A transfusão nesse grupo de pacientes requer cuidados rigorosos, incluindo o cálculo preciso dos volumes conforme o peso corporal, a utilização de hemocomponentes especialmente selecionados, monitorização contínua e acompanhamento por equipes capacitadas. Todo o processo é realizado seguindo protocolos assistenciais e critérios de segurança transfusional.

 

Doação de sangue: uma necessidade permanente 

A necessidade de sangue e hemocomponentes é contínua nos hospitais brasileiros. Como esses produtos não podem ser fabricados artificialmente e possuem prazo de validade limitado, a manutenção de estoques adequados depende da doação regular da população. Esse abastecimento é fundamental para garantir a realização de cirurgias, tratamentos oncológicos, atendimentos de urgência e o suporte a pacientes internados em unidades de terapia intensiva.

 “Para quem nunca doou, o mais importante é dar o primeiro passo. Além de ajudar outras pessoas, é uma experiência que costuma transformar também quem doa”, afirma o Dr. Pablo Raphael. 

Ele ressalta ainda que existem períodos tradicionalmente mais críticos para os bancos de sangue, como férias escolares, feriados prolongados e meses de inverno, quando o número de doadores tende a diminuir. 

Maria Júlia Marcovecchio, captadora de doadores do Banco de Sangue de São Paulo, destaca que a doação de sangue continua cercada por mitos que afastam potenciais doadores. 

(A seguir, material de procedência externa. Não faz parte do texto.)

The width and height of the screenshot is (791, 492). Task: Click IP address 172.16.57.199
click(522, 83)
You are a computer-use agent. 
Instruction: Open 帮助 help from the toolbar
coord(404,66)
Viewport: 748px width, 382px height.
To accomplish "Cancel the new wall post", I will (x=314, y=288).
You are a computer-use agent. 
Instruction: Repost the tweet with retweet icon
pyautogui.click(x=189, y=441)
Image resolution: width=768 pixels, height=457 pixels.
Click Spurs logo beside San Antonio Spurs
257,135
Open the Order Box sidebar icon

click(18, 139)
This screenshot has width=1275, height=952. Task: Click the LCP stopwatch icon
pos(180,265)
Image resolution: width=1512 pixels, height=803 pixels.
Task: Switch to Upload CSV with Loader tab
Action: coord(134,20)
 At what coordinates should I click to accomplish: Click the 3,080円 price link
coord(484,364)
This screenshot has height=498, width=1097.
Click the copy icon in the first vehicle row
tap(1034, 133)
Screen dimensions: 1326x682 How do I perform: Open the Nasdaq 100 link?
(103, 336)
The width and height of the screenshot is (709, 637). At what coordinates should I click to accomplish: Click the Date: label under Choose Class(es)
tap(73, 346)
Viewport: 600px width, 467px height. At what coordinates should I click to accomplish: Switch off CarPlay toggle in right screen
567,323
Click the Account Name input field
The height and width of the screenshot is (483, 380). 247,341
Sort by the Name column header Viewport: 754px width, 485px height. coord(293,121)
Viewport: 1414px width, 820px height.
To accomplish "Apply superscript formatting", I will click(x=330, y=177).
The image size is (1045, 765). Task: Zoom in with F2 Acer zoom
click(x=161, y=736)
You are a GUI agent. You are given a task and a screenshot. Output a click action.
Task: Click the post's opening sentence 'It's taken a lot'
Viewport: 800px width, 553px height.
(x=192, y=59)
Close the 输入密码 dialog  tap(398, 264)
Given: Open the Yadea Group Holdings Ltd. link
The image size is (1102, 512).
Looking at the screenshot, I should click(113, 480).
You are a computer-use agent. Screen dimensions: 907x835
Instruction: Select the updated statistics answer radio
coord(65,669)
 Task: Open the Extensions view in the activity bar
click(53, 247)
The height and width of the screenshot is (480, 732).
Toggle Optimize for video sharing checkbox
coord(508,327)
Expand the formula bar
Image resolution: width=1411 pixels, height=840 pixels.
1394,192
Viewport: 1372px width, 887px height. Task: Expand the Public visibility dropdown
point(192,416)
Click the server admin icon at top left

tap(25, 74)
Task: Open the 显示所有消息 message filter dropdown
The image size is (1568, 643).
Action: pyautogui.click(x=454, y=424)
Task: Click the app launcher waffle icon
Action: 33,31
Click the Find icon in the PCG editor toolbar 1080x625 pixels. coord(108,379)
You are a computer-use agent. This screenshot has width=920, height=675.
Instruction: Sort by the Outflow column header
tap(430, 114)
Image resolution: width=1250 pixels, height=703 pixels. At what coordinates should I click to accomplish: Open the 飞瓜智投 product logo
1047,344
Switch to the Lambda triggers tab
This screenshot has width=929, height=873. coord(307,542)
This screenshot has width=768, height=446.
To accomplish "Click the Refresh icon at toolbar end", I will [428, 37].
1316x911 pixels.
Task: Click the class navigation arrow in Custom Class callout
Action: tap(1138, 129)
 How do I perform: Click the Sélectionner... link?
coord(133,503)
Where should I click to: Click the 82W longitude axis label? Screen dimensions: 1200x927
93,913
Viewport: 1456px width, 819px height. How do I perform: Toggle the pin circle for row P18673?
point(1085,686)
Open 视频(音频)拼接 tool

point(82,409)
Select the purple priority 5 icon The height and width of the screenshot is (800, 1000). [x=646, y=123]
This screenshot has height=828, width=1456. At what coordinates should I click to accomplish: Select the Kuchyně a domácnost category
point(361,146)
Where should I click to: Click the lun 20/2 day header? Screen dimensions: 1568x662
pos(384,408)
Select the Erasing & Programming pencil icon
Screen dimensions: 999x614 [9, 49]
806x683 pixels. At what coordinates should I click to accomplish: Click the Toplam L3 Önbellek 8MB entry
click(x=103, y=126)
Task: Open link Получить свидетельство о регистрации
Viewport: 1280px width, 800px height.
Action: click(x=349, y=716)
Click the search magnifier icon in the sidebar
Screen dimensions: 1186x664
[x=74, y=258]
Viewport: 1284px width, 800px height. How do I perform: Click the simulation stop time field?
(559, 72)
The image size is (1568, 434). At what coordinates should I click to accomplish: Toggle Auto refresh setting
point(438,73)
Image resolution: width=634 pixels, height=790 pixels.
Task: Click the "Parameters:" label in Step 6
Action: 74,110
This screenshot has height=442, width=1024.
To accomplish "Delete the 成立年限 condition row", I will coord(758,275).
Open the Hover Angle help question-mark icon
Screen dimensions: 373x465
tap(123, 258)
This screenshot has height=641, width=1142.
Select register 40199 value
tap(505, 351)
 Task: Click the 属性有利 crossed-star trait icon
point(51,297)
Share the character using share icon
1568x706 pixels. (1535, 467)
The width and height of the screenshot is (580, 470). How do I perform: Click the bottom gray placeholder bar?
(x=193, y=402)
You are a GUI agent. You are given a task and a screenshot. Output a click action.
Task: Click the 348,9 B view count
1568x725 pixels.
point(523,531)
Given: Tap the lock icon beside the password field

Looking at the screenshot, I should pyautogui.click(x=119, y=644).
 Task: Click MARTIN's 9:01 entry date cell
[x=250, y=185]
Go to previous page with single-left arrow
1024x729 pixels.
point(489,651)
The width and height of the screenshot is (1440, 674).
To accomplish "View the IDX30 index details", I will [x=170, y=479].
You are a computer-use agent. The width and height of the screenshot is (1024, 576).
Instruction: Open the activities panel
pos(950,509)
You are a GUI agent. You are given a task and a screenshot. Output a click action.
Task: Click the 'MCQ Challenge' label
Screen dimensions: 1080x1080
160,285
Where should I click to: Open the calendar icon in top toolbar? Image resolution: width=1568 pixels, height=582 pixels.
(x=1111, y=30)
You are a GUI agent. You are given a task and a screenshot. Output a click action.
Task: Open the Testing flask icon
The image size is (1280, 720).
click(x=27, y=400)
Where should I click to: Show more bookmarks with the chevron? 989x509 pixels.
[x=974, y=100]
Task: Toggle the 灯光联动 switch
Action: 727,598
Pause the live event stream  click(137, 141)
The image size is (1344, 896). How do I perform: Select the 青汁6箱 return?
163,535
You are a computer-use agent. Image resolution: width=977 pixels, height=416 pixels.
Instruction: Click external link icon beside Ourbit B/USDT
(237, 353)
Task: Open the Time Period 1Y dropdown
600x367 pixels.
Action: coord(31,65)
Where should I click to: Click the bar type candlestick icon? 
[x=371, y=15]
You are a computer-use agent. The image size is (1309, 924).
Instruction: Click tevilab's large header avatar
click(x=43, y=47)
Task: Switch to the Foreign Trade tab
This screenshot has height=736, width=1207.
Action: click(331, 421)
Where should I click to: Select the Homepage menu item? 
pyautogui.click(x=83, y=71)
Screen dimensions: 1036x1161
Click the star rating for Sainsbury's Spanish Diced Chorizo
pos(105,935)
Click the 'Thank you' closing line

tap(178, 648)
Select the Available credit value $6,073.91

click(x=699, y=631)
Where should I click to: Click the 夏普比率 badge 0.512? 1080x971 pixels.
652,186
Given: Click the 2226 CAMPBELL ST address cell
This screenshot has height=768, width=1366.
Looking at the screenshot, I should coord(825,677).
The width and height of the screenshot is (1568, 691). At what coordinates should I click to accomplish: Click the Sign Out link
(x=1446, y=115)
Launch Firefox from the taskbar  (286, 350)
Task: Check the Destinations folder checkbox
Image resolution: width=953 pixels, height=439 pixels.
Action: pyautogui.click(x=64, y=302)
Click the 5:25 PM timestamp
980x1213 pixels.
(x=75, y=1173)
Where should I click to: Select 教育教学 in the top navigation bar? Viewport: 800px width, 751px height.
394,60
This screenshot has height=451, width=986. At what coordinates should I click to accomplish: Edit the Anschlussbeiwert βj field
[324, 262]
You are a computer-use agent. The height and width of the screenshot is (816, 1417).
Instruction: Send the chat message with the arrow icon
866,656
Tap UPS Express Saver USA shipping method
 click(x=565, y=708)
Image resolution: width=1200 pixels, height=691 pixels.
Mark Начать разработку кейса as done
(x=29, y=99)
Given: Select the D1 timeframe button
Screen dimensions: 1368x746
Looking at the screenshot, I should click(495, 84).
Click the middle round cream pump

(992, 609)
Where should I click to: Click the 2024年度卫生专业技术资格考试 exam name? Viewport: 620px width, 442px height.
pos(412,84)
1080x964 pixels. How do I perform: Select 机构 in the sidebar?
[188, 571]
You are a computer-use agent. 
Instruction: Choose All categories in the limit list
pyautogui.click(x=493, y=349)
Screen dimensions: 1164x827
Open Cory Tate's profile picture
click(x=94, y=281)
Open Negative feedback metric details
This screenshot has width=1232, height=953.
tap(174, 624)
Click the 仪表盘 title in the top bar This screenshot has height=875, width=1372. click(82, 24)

“Muitas pessoas ainda acreditam que doar sangue faz mal à saúde ou provoca fraqueza prolongada. Na verdade, é um procedimento seguro e realizado sob rigorosos critérios de qualidade. O que nem todos percebem é que a necessidade de sangue é diária e envolve não apenas vítimas de acidentes ou pacientes cirúrgicos, mas também recém-nascidos prematuros, crianças e pacientes em tratamento de doenças graves. Cada doação pode fazer diferença para várias vidas”, afirma. 

 

Quem pode doar sangue 

• Ter entre 16 e 69 anos de idade (menores de 18 anos devem apresentar autorização formal do responsável legal);

• Pessoas entre 60 e 69 anos podem doar apenas se já tiverem realizado doações antes dos 60 anos;

• Apresentar documento oficial com foto;

• Pesar no mínimo 50 kg;

• Estar em boas condições de saúde;

• Ter dormido pelo menos seis horas nas últimas 24 horas;

• Não comparecer em jejum;

• Evitar alimentos gordurosos nas três horas que antecedem a doação.